Not any more. Some of effects Schneider and others were predicting two decades ago–rising temperatures, rising seas, melting ice, ecosystem disruption, shifting seasons–are no longer hidden in the background of normal climate fluctuations. Other, more subtle effects, such as more intense weather events, are harder to pin down. The deadly flash flood that swept through an Arkansas campground last week, and the unprecedented flooding in middle Tennessee last month, can’t be attributed directly to climate change–but that sort of rare event will become increasingly common if current projections are accurate.
One thing the scientists’ didn’t predict when TIME first started covering global warming/climate change was how shrill the conversation would become.

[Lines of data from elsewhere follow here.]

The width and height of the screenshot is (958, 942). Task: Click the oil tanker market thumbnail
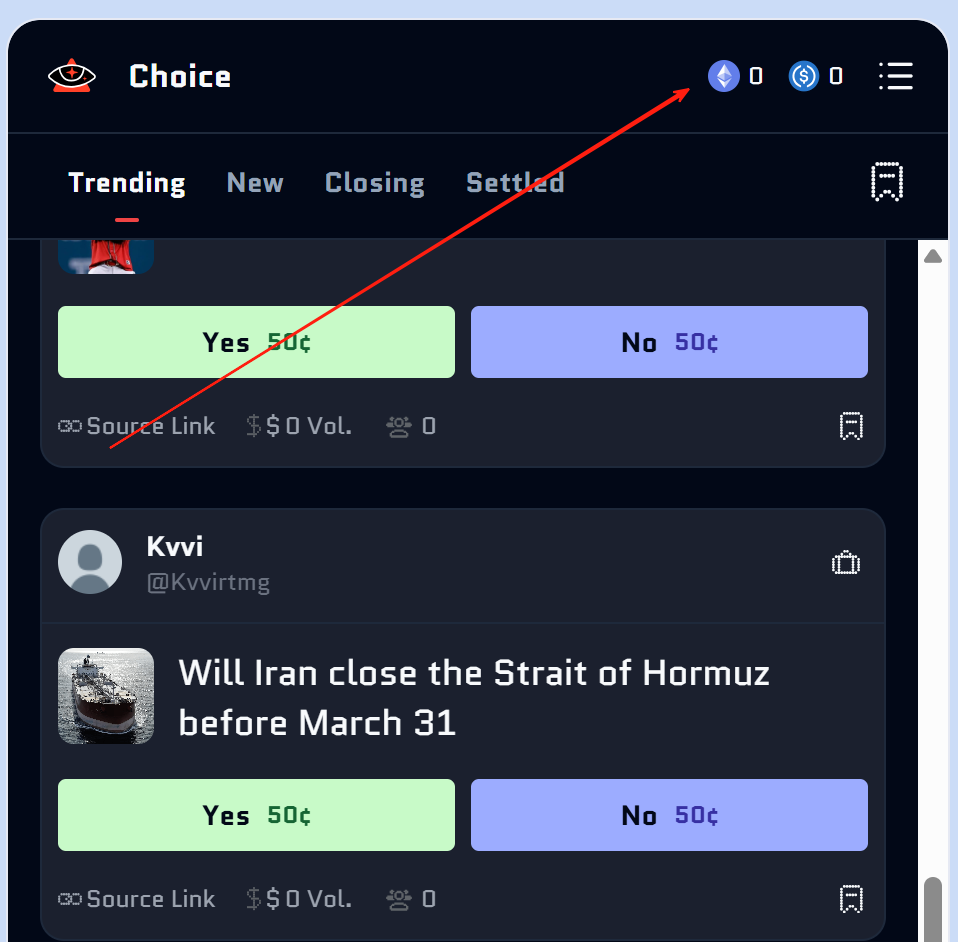(106, 696)
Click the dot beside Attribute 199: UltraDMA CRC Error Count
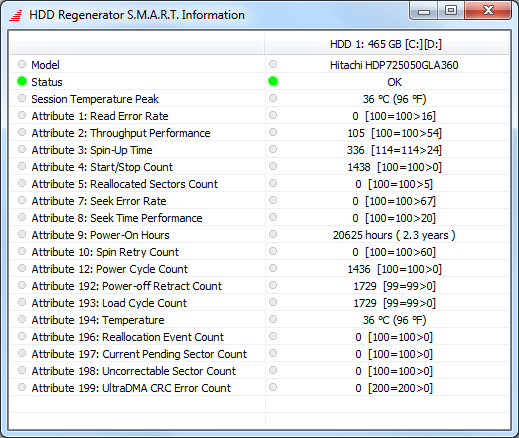This screenshot has width=519, height=438. (x=22, y=387)
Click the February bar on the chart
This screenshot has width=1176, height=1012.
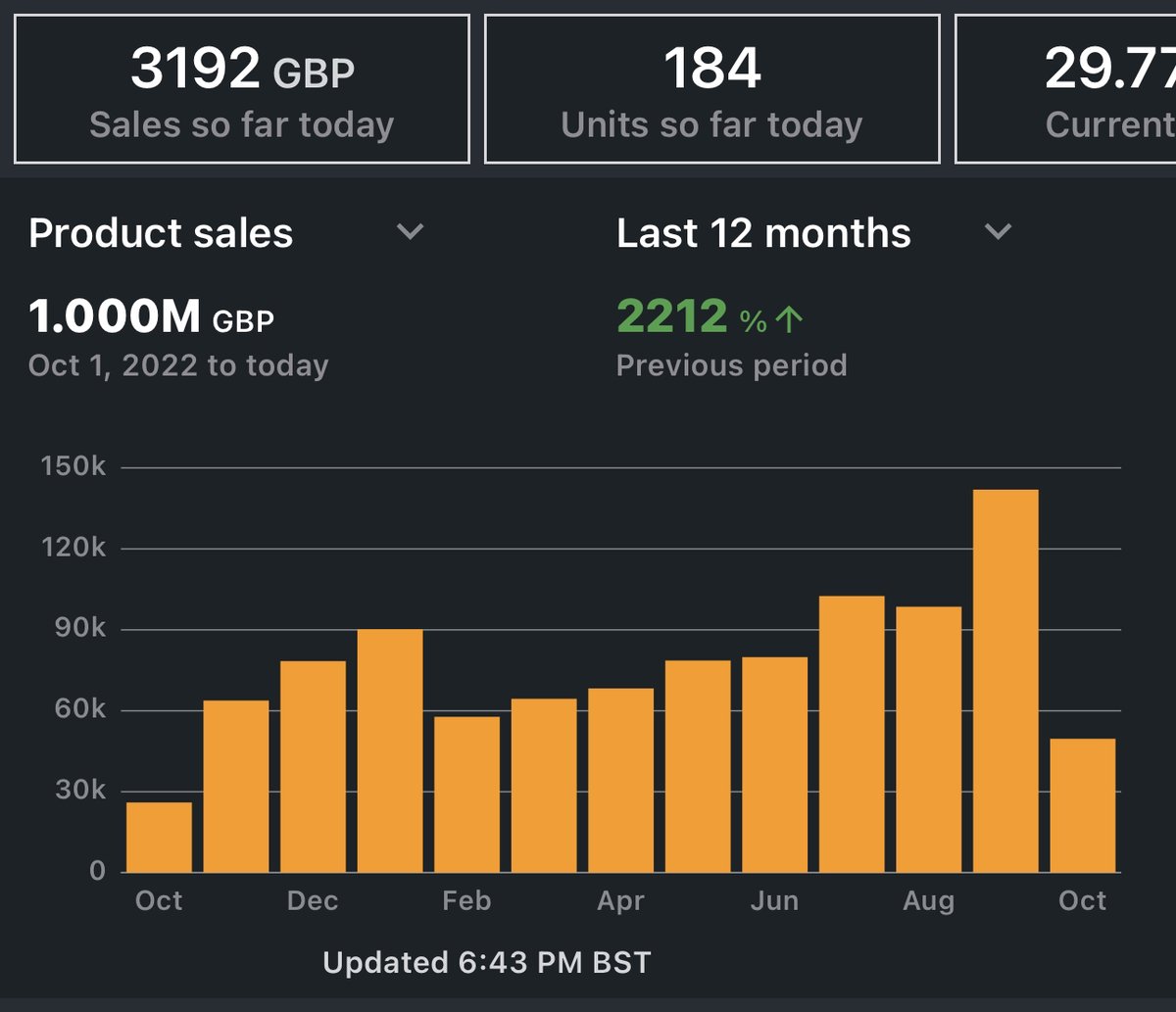point(468,794)
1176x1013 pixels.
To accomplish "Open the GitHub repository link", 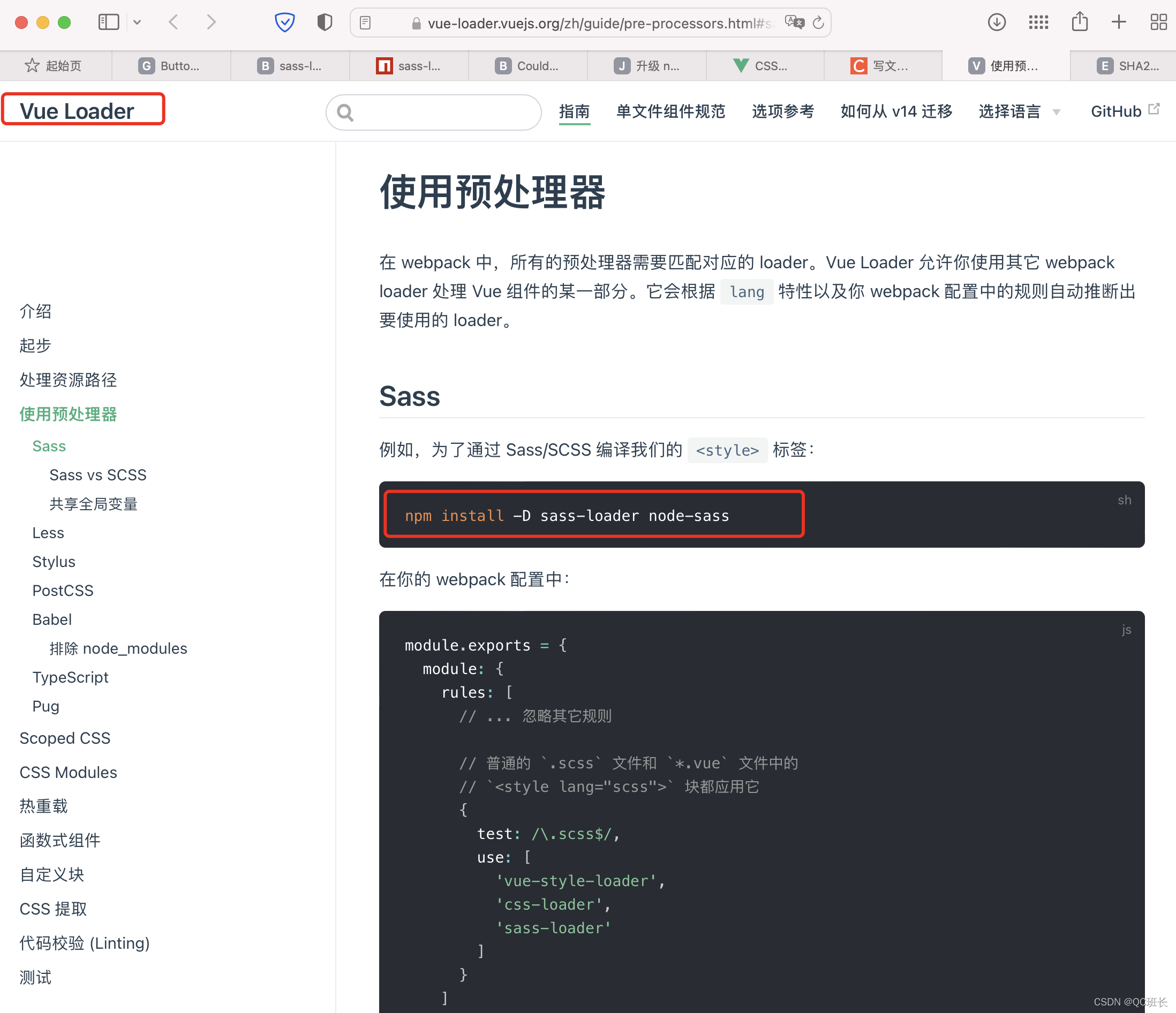I will pyautogui.click(x=1117, y=111).
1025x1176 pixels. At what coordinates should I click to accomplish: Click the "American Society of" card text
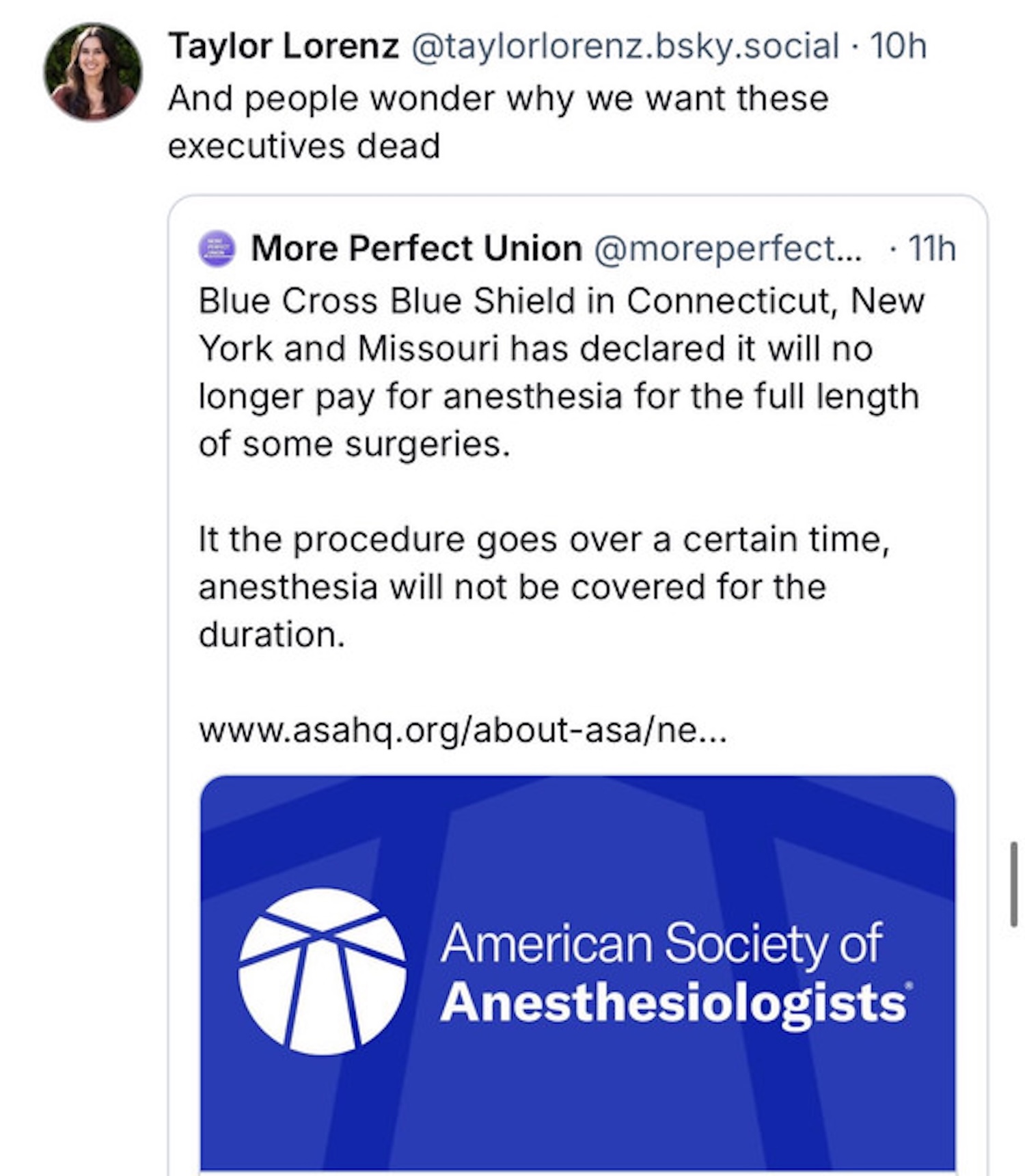click(661, 944)
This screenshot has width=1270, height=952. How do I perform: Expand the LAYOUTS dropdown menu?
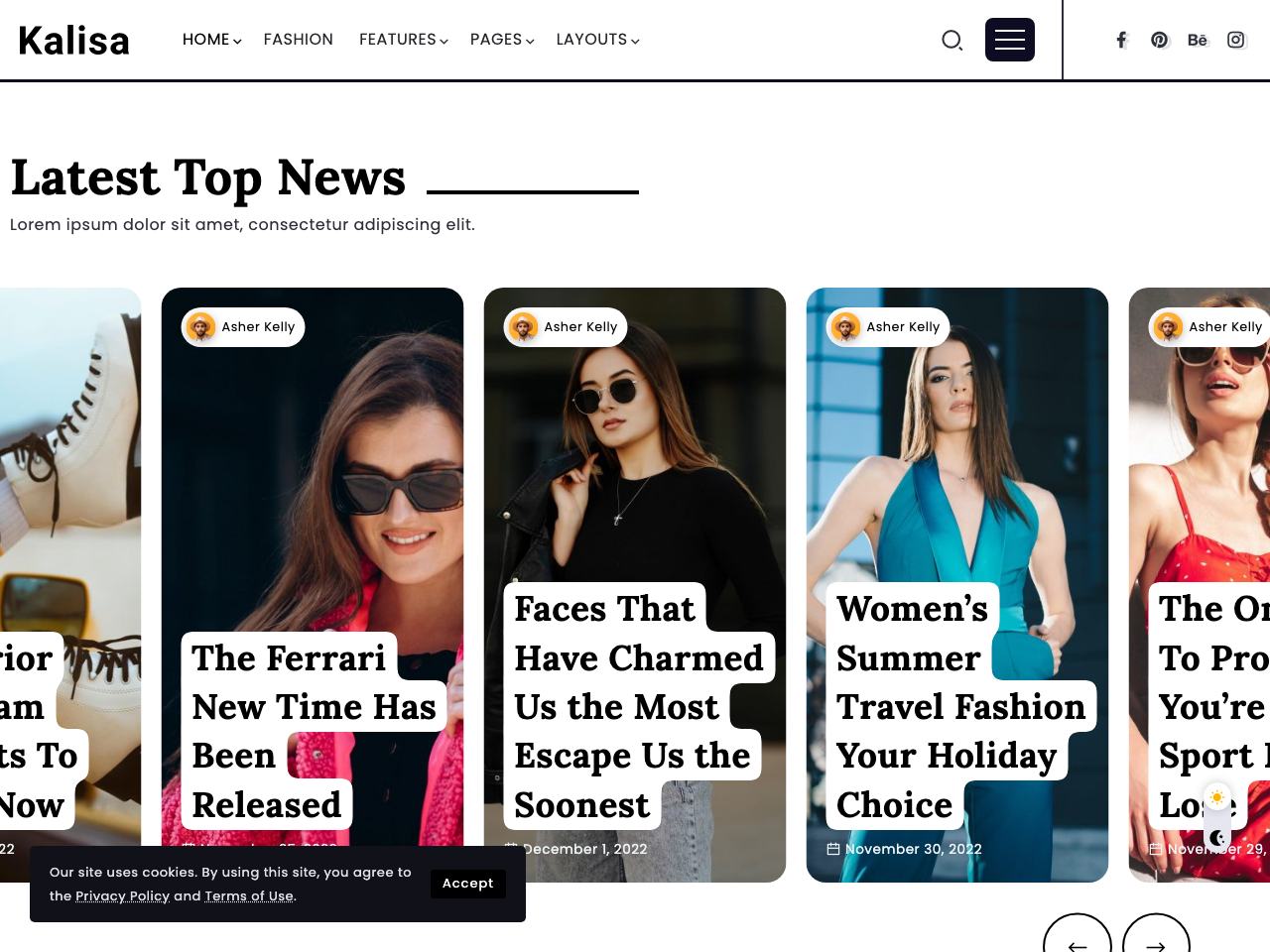click(x=597, y=40)
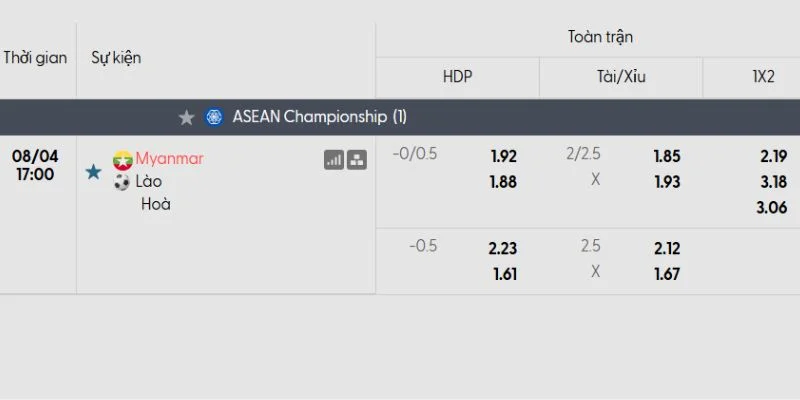This screenshot has width=800, height=400.
Task: Open the Lào team link
Action: [149, 182]
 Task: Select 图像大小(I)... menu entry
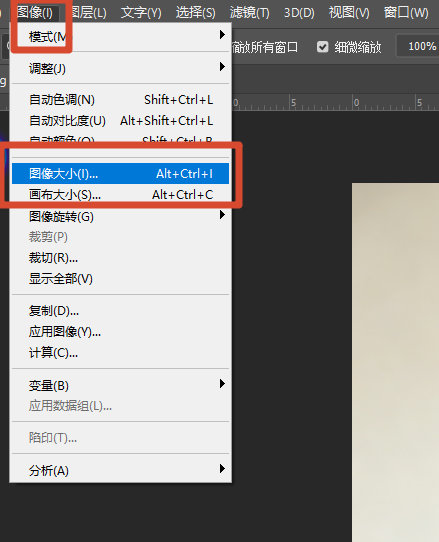coord(120,174)
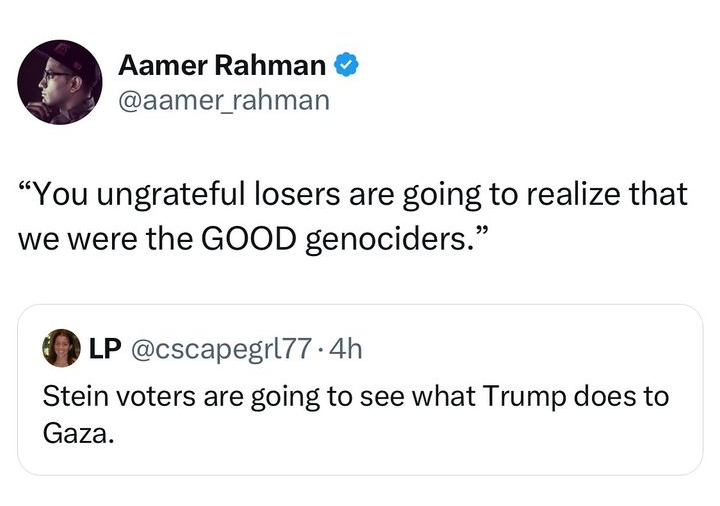
Task: Click the phrase ungrateful losers in the tweet
Action: pyautogui.click(x=219, y=194)
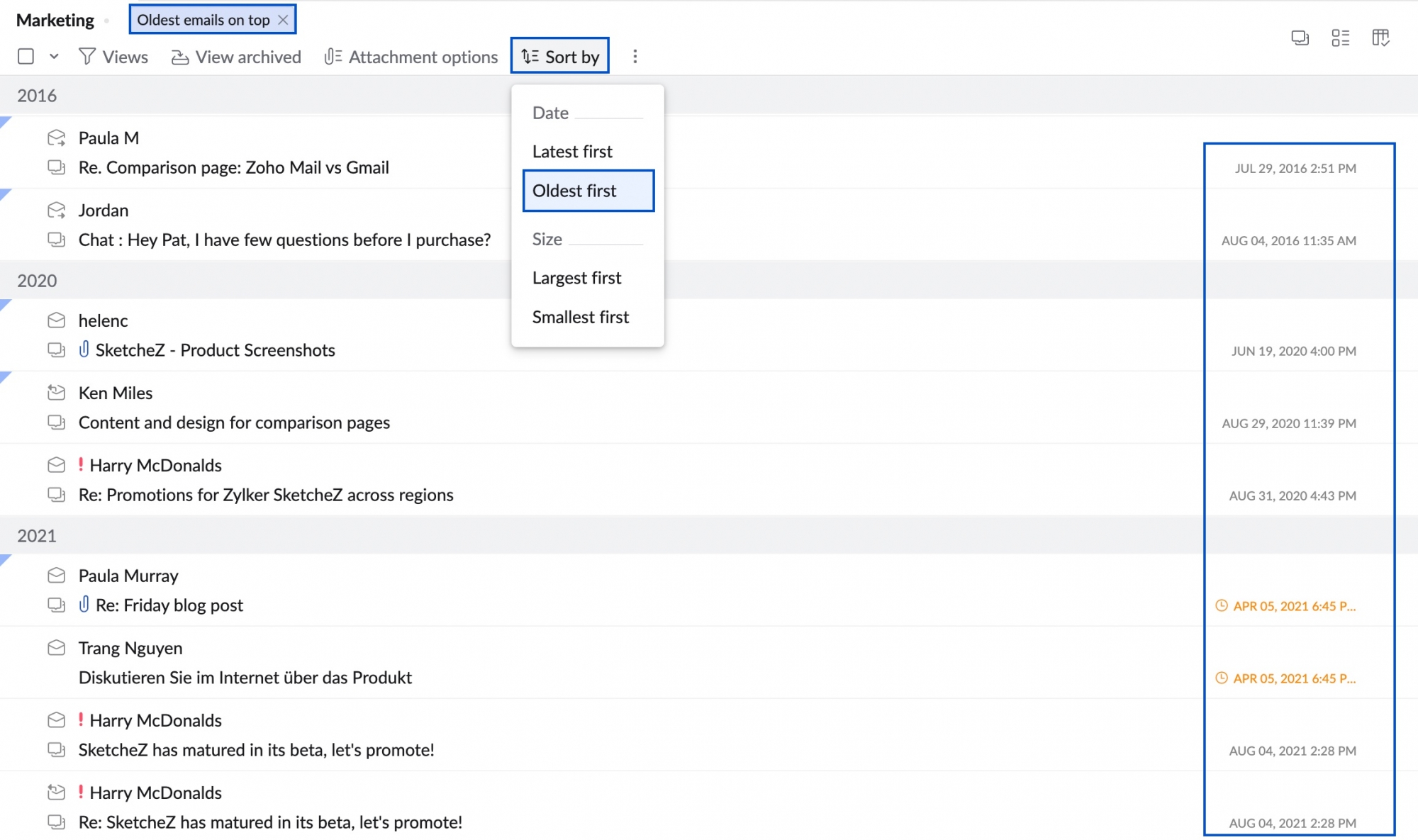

That’s largely because there are real costs involved in minimizing its impact–and unless the projections are way off, even bigger costs down the road if we don’t. As a result, people on both ends of the advocacy spectrum sometimes exaggerate the certainty of the danger on one hand, and the uncertainty of the science on the other. Everyone has “experts” on hand to support their points of view.
But just as with the debate over evolution, the actual scientific expertise is overwhelmingly on the side arguing that climate change is happening, that we’re largely the cause, and that the effects are likely to be disruptive. Whether or not some climate scientists said some mean things about the skeptics in private emails has no bearing on this fact. It’s true that scientific truth doesn’t depend on a popular vote among scientists, and that the conventional wisdom in science has sometimes turned out to be wrong (I’ll be talking more about this idea next week).
Nevertheless, over the past two decades the evidence has been steadily mounting that climate change is something to worry about, and what were once reasonable counter-arguments (“maybe it’s the Sun”) have drifted off toward the fringe. Some uncertainty remains about exactly what effects we’ll see by mid-century. But despite what some skeptics suggest, the uncertainty goes both ways. The effects could be less than what what’s generally expected, or they could be dramatically worse. Those who argue against taking action are betting not only that the experts are wrong–but that they’re wrong in the safest direction.